Creature from the Black Lagoon is a pinball machine designed by John Trudeau ("Dr. Flash") and released by Midway (under the Bally brand name). It is loosely based on the movie of the same name. The game's theme is 1950s drive-in theater. The pinball game was licensed from Universal Studios by Bally so that all backglass and cabinet artwork and creature depictions would resemble those of the original movie.

Hologram
The centerpiece of the table's playfield is a holographic depiction of the titular Creature, illuminated and in motion during  multiball play within its "Black Lagoon habitat" (the space beneath the playfield visible through a customized window). The green hologram was produced by Polaroid and is affixed to a metal plate that is divided into three sections which are designed so that the hologram appears to float. A cam behind one section presses against the back of the plate, gently bending the hologram's surface, so that the Creature appears to "ripple" as if underwater and to swipe at the player with its claw. A second motor mounted in the bottom of the cabinet oscillates the light-reflecting mirror, changing the direction of the light source and causing the image of the creature to slowly turn from side to side.

Gameplay
The main objective of the game is to collect the four letters in F-I-L-M and enable multiball play. Each letter is earned by completing a different objective; the Snack Bar can also give letters as random awards.

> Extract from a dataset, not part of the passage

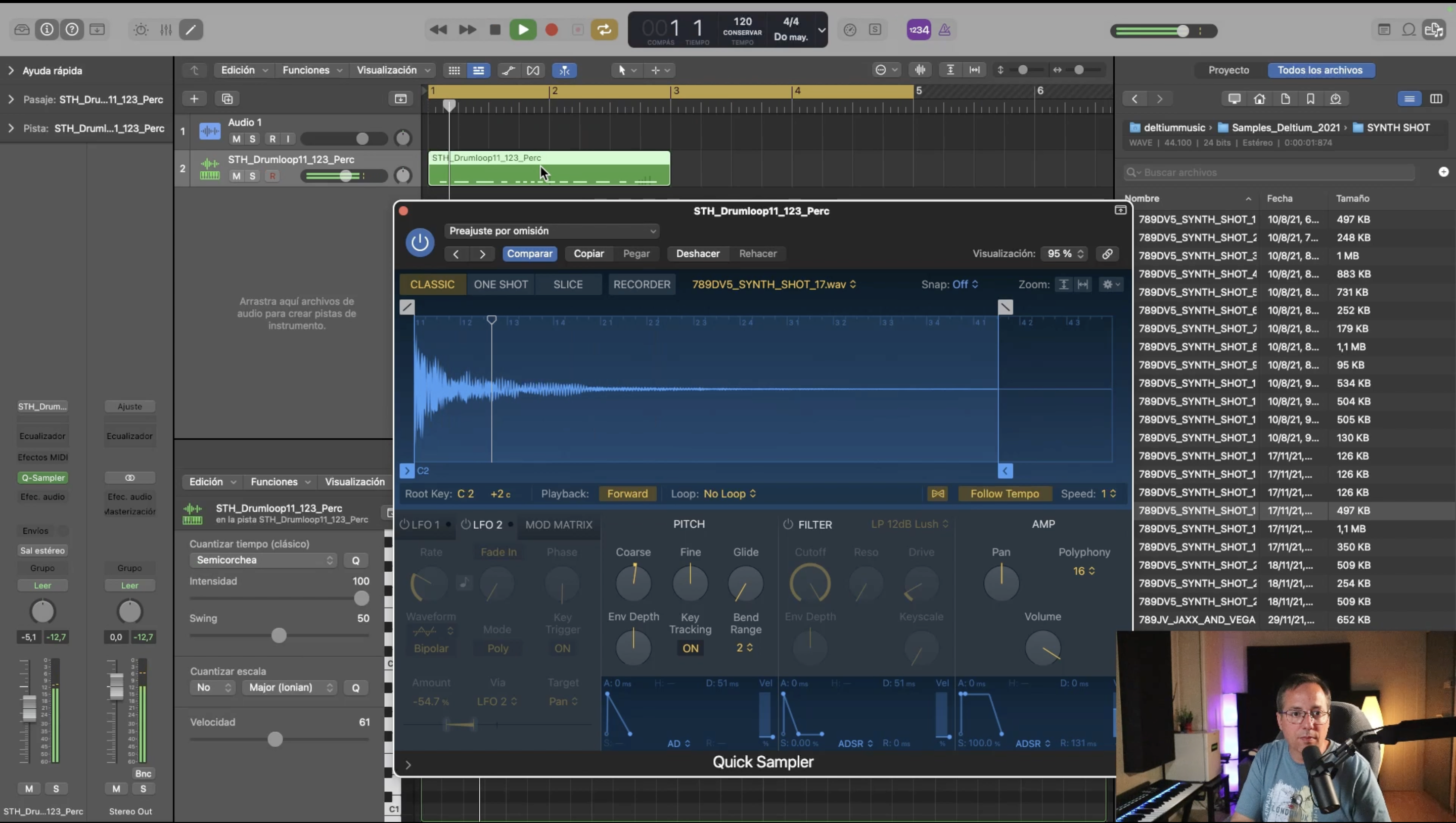The width and height of the screenshot is (1456, 823).
Task: Enable the filter power toggle
Action: 788,524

F: Shoot the ball into the left K-I-S-S scoop four times. At the start of a ball, the letter can be immediately earned with a properly timed skill shot that loops around the back of the field and comes down the left side.

I: Light the four menu targets to open the Snack Bar. Menu targets can also be lit by shooting into the Snack Bar.

L: Complete the P-A-I-D rollovers at the top right of the playfield. One rollover flashes at the start of each ball; hitting it immediately completes all four.

M: Shoot the ball into the Slide (right scoop).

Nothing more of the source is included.